_Fragmento de origen_
Y es que este monólogo, que lleva por título: “Santa
Cecilia” - escrito por el reconocido dramaturgo y narrador cubano Abilio
Estévez, entre 1993 y 1996, está poblado de toda la desilusión y el
escepticismo por una capital cubana (“Laaaaahabana”, como dice su
protagonista), que está condenada a desaparecer para siempre. Y la voz de la
anciana, de 100 años, que yace enterrada en el fondo del mar y constituye el
cordón umbilical de la historia, se lamenta de la destrucción y la ruina de la
mágica urbe insular y la extinción de sus antiguas costumbres, goces y formas
de vida, mientras da sus golpecitos con el bastón o se sienta en el sillón de
mimbre o se abanica para paliar el bochorno habanero.

_Consigna_
¿Puedes reescribir como lista el párrafo del fragmento que empieza «Y es que este monólogo» sin perder sus datos principales? Las líneas de abajo no tienen relación alguna con el fragmento.

_Datos proporcionados_
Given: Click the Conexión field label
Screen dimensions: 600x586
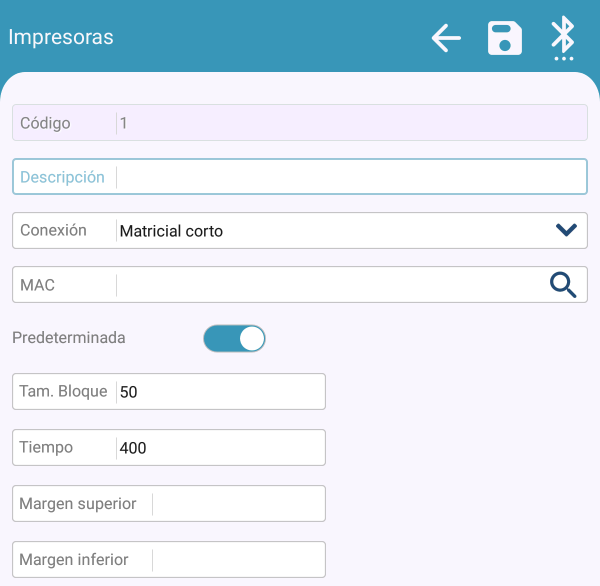Looking at the screenshot, I should pos(53,230).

_Respuesta_
- Obra: el monólogo «Santa Cecilia», escrito entre 1993 y 1996 por el dramaturgo y narrador cubano Abilio Estévez.
- Tono: desilusión y escepticismo ante una capital cubana («Laaaaahabana», según su protagonista) condenada a desaparecer para siempre.
- Voz central: una anciana de 100 años, enterrada en el fondo del mar, que es el cordón umbilical de la historia.
- Lamento: la destrucción y la ruina de la ciudad isleña y la extinción de sus antiguas costumbres, goces y formas de vida.
- Gestos: golpea con el bastón, se sienta en el sillón de mimbre o se abanica para aliviar el bochorno habanero.